For over 400 years, people in Japan have practiced a unique art form called "Kintsugi". When a piece of pottery breaks, the kintsugi artist carefully collects the broken pieces, breaks off the cracks, cleans them in boiling water, and smoothens the sharp edges. To put it back together, they use the precious sap of the urushi tree.

The urushi tree needs at least 12 years to mature before it can be harvested for its sap, demanding continuous protection from wild animals and pests in the area. When the tree is ready for harvest, the sap is collected within a four-month season with each tree producing enough sap to paint only ten small rice bowls. After the sap has been harvested, the tree is then cut down to begin its growth cycle again.

Even though it's difficult to grow, the kintsugi artist uses this sap as a natural glue to carefully put the pieces back together one by one in their original place, returning the pot back to its original shape. However, after it is pieced together, the artist dusts the sap with gold, silver, or platinum to accentuate the cracks repaired during the restoration, giving the pot a new finish that acknowledges its broken past.

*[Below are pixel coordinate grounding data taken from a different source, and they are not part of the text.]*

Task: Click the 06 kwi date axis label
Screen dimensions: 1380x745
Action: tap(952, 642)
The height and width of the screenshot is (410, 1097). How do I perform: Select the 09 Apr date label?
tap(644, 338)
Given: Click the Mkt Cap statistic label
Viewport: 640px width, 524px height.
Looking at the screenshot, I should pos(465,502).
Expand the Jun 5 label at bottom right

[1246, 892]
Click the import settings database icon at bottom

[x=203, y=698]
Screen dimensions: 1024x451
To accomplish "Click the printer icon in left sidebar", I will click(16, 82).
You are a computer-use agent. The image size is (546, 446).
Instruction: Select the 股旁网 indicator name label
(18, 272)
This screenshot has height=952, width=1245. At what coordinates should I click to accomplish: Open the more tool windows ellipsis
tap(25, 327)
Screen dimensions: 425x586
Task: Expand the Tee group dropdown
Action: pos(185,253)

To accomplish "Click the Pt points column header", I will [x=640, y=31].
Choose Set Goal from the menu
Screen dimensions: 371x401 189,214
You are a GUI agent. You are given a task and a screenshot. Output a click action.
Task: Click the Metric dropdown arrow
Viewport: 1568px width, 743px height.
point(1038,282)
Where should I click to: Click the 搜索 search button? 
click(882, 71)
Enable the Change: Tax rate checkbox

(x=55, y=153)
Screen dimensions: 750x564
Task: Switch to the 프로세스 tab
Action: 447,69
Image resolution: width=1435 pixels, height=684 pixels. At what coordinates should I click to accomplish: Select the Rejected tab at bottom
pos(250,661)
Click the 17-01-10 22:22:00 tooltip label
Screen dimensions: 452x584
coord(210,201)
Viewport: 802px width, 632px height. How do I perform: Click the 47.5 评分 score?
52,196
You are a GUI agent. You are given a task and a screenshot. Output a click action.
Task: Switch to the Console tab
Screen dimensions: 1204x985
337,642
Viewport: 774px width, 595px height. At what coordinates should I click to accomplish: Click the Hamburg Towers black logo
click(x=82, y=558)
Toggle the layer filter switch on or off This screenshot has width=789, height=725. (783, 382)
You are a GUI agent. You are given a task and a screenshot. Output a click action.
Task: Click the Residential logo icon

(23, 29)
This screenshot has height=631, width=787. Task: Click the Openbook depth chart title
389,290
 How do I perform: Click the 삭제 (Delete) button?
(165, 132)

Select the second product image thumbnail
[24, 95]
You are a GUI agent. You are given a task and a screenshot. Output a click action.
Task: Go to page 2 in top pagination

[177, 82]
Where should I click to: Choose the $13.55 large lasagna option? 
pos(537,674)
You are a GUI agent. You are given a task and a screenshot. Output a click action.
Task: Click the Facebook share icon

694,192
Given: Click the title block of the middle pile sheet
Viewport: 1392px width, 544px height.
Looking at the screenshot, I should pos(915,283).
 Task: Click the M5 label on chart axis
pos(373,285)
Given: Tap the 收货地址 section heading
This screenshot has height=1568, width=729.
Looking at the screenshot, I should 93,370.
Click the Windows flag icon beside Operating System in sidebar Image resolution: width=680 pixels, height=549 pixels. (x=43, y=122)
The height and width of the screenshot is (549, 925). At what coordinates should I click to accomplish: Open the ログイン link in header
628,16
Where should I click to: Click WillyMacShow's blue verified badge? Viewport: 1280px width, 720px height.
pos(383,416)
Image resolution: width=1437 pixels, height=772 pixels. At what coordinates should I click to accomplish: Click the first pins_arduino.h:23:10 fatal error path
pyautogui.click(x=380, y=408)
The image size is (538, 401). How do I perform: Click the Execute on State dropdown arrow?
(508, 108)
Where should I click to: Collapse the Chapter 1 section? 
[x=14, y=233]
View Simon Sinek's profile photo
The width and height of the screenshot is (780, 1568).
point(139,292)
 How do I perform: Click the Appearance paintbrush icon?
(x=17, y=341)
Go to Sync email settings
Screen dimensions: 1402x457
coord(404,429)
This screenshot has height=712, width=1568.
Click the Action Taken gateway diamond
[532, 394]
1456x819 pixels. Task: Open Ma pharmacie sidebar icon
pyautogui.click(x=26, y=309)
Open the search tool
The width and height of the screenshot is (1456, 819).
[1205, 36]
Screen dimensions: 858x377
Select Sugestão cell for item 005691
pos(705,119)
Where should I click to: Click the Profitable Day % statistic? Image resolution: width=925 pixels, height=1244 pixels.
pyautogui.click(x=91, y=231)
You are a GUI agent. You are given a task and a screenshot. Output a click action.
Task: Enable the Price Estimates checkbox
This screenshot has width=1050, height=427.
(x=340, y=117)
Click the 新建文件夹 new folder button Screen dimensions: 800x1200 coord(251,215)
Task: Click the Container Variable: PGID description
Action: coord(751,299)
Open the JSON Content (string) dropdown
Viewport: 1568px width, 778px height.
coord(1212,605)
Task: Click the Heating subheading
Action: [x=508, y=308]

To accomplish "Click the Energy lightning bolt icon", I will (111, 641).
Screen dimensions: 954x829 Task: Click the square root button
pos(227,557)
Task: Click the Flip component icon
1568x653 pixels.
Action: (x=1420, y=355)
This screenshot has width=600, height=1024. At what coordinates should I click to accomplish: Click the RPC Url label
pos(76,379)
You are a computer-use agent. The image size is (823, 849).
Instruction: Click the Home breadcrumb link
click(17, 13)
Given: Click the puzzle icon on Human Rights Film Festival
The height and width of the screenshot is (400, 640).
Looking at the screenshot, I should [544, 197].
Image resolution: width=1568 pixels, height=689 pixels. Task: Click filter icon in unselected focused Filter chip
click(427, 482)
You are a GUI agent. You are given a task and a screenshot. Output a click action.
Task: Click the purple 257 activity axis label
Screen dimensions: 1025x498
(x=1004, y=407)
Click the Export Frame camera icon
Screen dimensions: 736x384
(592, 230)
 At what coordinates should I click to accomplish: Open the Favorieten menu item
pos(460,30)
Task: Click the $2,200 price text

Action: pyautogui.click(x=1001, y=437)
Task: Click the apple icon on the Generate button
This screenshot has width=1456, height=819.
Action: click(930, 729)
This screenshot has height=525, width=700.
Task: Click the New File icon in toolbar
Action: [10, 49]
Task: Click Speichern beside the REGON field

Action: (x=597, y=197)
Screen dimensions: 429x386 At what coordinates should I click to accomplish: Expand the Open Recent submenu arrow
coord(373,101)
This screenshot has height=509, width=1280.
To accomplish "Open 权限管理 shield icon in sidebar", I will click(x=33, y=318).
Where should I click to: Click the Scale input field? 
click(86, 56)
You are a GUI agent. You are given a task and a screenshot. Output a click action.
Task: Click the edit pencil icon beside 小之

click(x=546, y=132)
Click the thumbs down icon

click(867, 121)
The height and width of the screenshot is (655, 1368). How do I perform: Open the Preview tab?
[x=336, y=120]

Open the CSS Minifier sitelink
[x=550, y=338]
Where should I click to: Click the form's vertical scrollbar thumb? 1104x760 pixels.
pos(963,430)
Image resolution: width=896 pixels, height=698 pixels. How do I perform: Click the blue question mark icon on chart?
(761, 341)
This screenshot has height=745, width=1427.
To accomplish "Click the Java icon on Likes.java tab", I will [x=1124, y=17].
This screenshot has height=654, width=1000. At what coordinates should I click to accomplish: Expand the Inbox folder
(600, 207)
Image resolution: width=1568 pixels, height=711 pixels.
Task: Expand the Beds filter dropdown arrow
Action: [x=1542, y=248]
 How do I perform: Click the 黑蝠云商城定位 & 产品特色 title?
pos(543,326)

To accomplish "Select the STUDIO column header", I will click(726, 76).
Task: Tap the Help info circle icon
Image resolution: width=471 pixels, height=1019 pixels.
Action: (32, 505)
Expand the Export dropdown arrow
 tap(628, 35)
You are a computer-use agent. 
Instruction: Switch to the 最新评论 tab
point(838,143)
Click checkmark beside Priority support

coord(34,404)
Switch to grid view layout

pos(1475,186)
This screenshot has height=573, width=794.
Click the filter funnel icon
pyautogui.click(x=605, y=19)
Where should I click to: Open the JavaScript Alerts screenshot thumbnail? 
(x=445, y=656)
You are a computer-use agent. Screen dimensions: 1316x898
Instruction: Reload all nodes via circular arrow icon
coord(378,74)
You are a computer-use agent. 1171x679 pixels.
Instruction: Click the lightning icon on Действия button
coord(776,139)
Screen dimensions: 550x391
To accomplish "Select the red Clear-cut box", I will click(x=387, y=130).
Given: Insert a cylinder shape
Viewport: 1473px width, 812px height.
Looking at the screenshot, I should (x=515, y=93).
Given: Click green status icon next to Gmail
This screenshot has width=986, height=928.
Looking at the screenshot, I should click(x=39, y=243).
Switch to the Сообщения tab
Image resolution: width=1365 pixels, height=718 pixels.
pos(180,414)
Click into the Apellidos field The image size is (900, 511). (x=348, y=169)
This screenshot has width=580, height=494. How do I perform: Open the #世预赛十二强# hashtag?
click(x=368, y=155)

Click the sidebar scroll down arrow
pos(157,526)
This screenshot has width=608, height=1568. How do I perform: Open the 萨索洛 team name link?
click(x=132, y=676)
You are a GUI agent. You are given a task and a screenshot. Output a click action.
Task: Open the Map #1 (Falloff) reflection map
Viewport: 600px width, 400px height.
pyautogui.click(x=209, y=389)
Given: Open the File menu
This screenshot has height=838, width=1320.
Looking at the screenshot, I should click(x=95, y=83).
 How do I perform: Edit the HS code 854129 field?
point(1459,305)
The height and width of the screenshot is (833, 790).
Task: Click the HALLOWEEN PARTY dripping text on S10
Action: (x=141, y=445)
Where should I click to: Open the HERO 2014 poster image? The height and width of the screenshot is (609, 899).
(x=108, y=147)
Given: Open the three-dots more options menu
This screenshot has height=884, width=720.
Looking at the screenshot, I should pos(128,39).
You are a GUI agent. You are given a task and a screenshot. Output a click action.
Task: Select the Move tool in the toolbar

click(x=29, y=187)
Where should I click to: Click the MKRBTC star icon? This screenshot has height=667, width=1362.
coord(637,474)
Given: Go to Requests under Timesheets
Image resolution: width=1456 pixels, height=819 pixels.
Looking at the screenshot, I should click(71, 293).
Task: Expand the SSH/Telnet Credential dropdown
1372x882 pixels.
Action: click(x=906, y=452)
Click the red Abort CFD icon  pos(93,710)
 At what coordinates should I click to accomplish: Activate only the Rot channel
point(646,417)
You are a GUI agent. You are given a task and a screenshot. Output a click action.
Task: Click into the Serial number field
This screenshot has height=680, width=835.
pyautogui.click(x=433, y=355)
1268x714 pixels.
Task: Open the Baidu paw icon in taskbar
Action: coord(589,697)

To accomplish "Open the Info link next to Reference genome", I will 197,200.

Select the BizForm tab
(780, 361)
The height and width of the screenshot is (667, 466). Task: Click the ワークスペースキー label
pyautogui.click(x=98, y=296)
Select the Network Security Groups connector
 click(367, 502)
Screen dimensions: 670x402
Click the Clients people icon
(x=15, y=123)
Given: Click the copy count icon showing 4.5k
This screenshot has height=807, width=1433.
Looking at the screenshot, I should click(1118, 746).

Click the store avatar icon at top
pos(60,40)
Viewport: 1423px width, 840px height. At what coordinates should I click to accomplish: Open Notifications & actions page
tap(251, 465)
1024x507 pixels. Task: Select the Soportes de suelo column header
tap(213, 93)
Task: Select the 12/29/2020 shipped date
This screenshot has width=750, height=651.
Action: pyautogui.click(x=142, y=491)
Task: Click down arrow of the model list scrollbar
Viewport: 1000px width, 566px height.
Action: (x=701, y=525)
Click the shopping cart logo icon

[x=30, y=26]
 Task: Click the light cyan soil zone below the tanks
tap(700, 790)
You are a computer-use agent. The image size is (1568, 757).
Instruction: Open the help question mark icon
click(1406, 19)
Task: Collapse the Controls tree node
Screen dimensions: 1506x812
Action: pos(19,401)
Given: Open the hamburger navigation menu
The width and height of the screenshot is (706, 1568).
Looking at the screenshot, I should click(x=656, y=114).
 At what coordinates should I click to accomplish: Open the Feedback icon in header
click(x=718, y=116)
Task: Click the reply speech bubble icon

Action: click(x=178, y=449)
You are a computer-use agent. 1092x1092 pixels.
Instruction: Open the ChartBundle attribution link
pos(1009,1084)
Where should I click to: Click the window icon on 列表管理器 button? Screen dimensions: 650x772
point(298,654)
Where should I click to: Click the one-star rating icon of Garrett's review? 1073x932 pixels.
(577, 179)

Kitsugi is about embracing imperfections. It doesn't try to hide the cracks in the broken pieces of pottery because it doesn't see them as flaws. Instead, it embraces them as a valuable part of the object's history and seeks to highlight them for the world to see.

The art of kintsugi is about learning to see the beauty in what's broken. If you saw a few of these pieces, it wouldn't take you very long to notice, even when the cracks are dusted with precious metals, the real beauty of the restored pieces doesn't come from the shine of the metals, but from the unique breaks of each piece.

Similarly, authenticity is not about hiding our past troubles, but celebrating our story for who it allows us to be. It's learning to see the broken parts of ourselves as the very things that make us beautiful in our own way. Where you feel most broken is where the light within you finds its opportunity to shine.